Exercise objective
Word for word, reproduce the records, keeping none of the pictures.

Records for the task
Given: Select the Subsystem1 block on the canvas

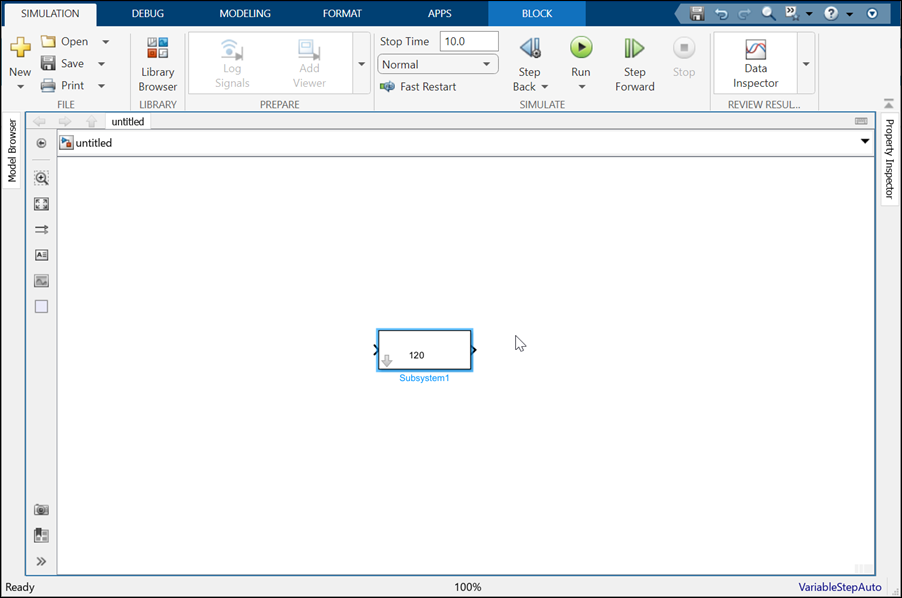Looking at the screenshot, I should click(424, 350).
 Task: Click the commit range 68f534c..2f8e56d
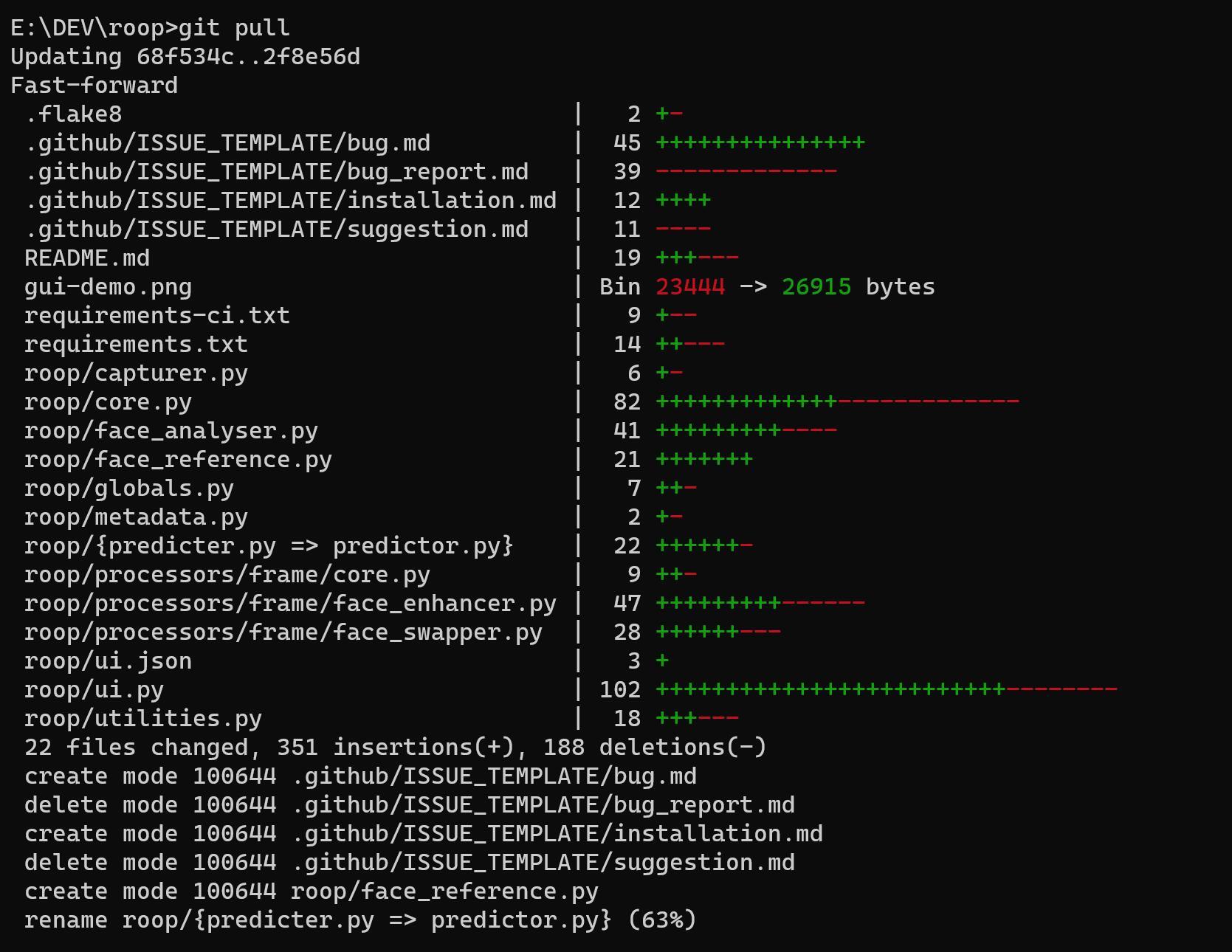[x=248, y=57]
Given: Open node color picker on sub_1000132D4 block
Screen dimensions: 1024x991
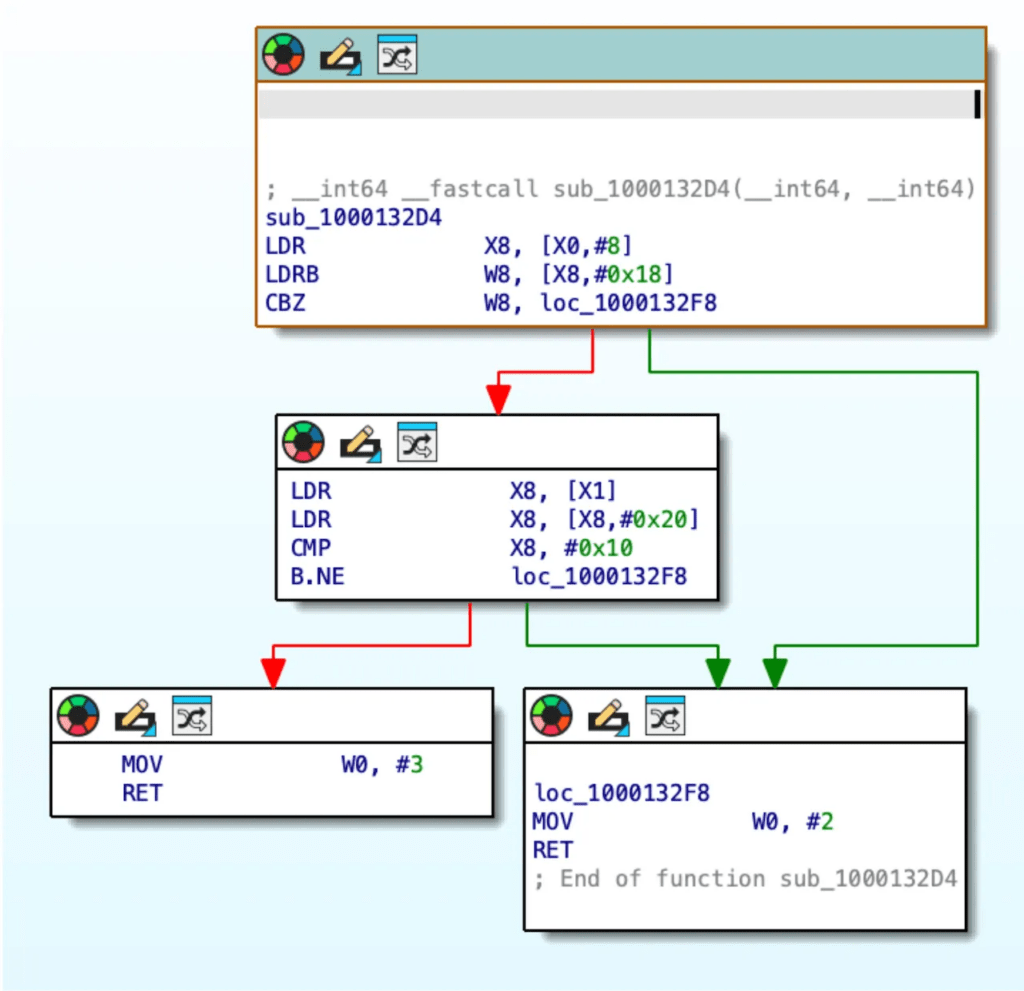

Answer space
Given: Select the Subsystem1 block on the canvas

Looking at the screenshot, I should click(424, 350).
 Task: Click the commit range 68f534c..2f8e56d
[x=248, y=57]
Given: Open node color picker on sub_1000132D4 block
Screen dimensions: 1024x991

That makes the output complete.